Closed apupneja closed 1 year ago
At a high level, what are you trying to accomplish? These particular models suffer from some major issues (three papers), and require some expensive (to an individual) compute to run.
In depth comments:
A line like:
/bin/bash: line 1: 9107 Killed python3 scripts/modeling/summarizer_input_prep.py --input /content/ms2/ms2_data/training_reviews.jsonl --output output/training.json --tokenizer facebook/bart-base --max_length 500
means the script is being killed, likely for memory consumption.
This is mostly because I wrote the script for a multiprocessing environment with lots of memory. I don't think it's possible run training without at least a 40GB GPU (I trained on RTX8000s, 48GB units), and that might still fall a little short. Inference for a trained model might be possible on a smaller GPU (say a 32GB unit).
You could either rewrite the script from here, starting with reading the reviews to be streaming, or try removing the parallelism; I think only the former will really work, and will still take a long time and be subject to the other resource constraints if you try the same learning approaches.
Thank you for your reply. The goal was to reproduce the baseline, just for a better understanding of the models performance.
The process getting killed because of memory consumption was my guess to but since the execution went on for some time, I was not very sure.
Just so I have a clearer understanding, what makes the training/preprocessing this heavy?
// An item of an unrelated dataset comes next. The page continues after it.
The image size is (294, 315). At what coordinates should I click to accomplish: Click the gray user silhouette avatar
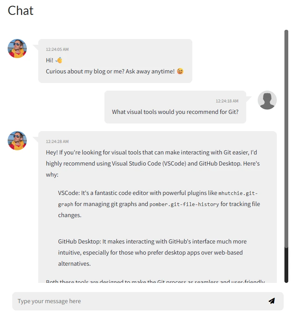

Is it just the shear size of the dataset? I assumed that finetuning BART/Longformer shouldn't be a problem on Colab.
better understanding of the models performance
The papers I cite above also do a little of that.
Just so I have a clearer understanding, what makes the training/preprocessing this heavy? Is it just the shear size of the dataset?
This is tokenizing ~470k documents, . The average input for a review is something like 9.4k tokens (multiple documents!), the median is somewhere around 6k or 7k tokens. These statistics are available in the paper.
I assumed that finetuning BART/Longformer shouldn't be a problem on Colab.
The longformer/BART models are modified and are taking a substantially longer input than the pretrained versions (16k max length vs. 1k max length; memory usage is quadratic in document length). You might be able to run something reasonable over the reviews with fewer inputs; I haven't explored in that direction.
You can also download a model checkpoint (see the README).
Right. Thank you for all the detailed replies!
I am trying to reproduce the baseline for the dataset.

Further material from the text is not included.